Cinco carreras. Eso fue todo lo que necesitó Sergio “Checo” Pérez para dejar claro quién manda en el garaje de Cadillac F1.
El mexicano se posicionó como el piloto número 1 de la escudería estadounidense — superando a Valtteri Bottas en prácticamente todas las métricas disponibles — y lo hizo de una manera que nadie esperaba: ganando también en las clasificaciones, el terreno donde el finlandés siempre fue considerado superior.
El marcador que lo dice todo
El balance entre Pérez y Bottas en lo que va de temporada no deja lugar a dudas:
- Calificaciones: Checo 3 — Bottas 2
- Carreras: Checo 3 — Bottas 2
- Sprints (posición): Checo 3 — Bottas 0
- Sprints (calificación): Checo 2 — Bottas 1
Bottas tiene en su carrera 20 poles — todas superando a Lewis Hamilton con el mismo auto en Mercedes. Pérez tiene apenas 3. Nadie esperaba que el mexicano lo dominara también en los sábados. Y sin embargo, ahí están los números.
Por qué Checo siempre fue el indicado
La historia avala a Pérez en situaciones como esta. Mientras Bottas brilló cuando tuvo el mejor auto del mundo en Mercedes pero nunca pudo liderar un equipo en desarrollo, Checo construyó su reputación exactamente en ese escenario — siendo “el mejor del resto” en Force India y Racing Bulls, equipos con limitaciones enormes donde maximizó cada oportunidad.
Bottas, en cambio, tuvo un paso discreto por Williams en 2013 cuando el equipo bajó su nivel — y su rendimiento en Alfa Romeo y Sauber fue de más a menos conforme el equipo perdía competitividad.
El contraste es claro: Pérez saca más de lo que tiene. Bottas necesita el auto para rendir.
Canadá: el undécimo que valió más que muchos podios
En el sprint del Gran Premio de Canadá, Pérez cruzó la meta en la undécima posición — lo que significa que circuló delante de 11 autos sin paradas en pits en el estrecho circuito Gilles Villeneuve.
Mantuvo a raya a los Haas, los Audi, un Williams, los Aston Martin y a su propio compañero — y tuvo un duelo intenso con Liam Lawson de Racing Bulls que terminó con una sanción de 10 segundos para Pérez, dejándolo en la posición 14 en la clasificación final.
Una sanción que, según el propio análisis, “no se siente tanto” — porque el duelo con Lawson tiene un valor más allá de los puntos.
El capítulo eterno con Lawson
La rivalidad entre Pérez y Lawson viene de lejos — desde los tiempos en que el neozelandés peleaba por quedarse con el asiento de Checo en Red Bull. Gestos obscenos, declaraciones, maniobras al límite y una animadversión que no disimula ninguno de los dos.

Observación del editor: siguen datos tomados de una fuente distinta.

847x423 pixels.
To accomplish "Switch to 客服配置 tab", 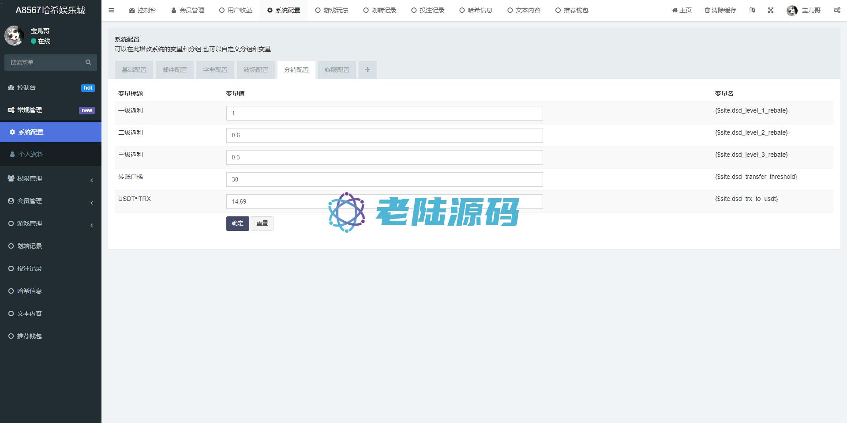I will (337, 70).
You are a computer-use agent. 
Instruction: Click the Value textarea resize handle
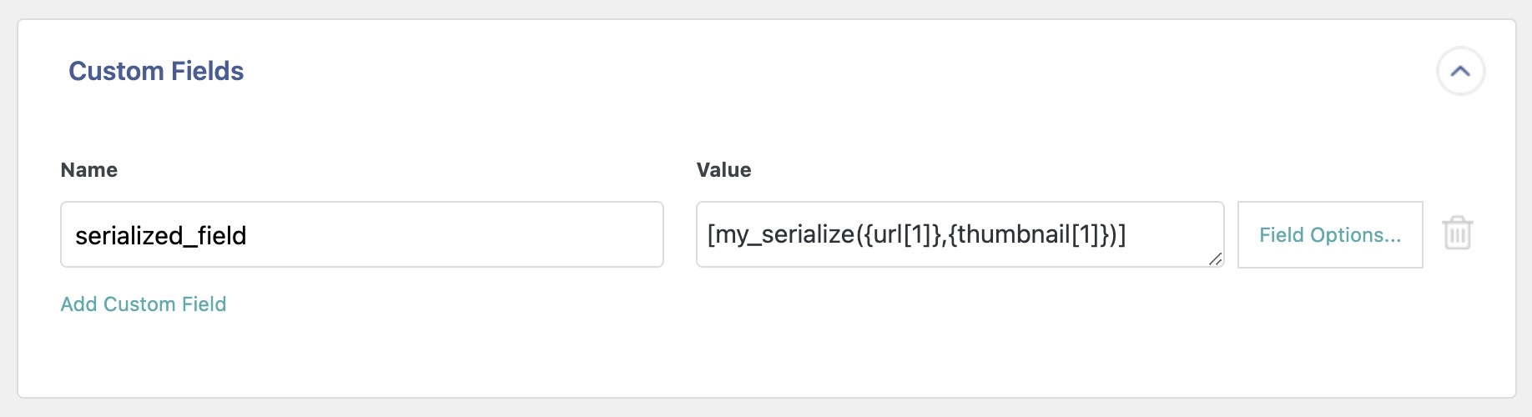pyautogui.click(x=1215, y=259)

El resultado de esa disputa ya está claro: Lawson duró dos carreras en el asiento que dejó Pérez en Red Bull en 2025 antes de ver la puerta de salida. Checo estuvo 4 años y 90 Grandes Premios en la misma escudería.
En Canadá, el capítulo se repitió. Y Pérez, con la experiencia de quien ya lo ha visto todo, volvió a hacer pasar un mal rato a su “buen amigo” del auto 30.
El progreso de Cadillac: de tres segundos atrás a pelear en mitad de parrilla
Al inicio de temporada en Australia, Cadillac estaba a más de tres segundos del ritmo de la parrilla — una eternidad en la Fórmula 1. En Montreal, Pérez llegó a estar en media parrilla tras 100 kilómetros de carrera.
El equipo ya pelea con Williams, Audi, Haas y Racing Bulls — y se acerca cada vez más. La fiabilidad ha sido clave: solo dos abandonos por fallas mecánicas en toda la temporada, uno por piloto.
Y detrás de ese progreso está Pérez — retroalimentando a los ingenieros en las áreas de mayor atraso, especialmente en carga aerodinámica y gestión de neumáticos.
Tanto así que la F1 lo ubicó en el Top 5 de su ranking oficial en Miami — algo que, según el propio análisis, era “inaudito” para el mexicano en esa tabla.
¿Y el futuro?
Checo tiene contrato con opción hasta 2028 con Cadillac. Pero en la F1, los contratos se rompen con facilidad — y su rendimiento no ha pasado desapercibido para otros equipos que podrían moverse en 2027.
Pérez se ha revalorizado. Y lo ha hecho de la mejor manera posible: con resultados, con trabajo y con la misma mentalidad de siempre — sacando más de lo que tiene.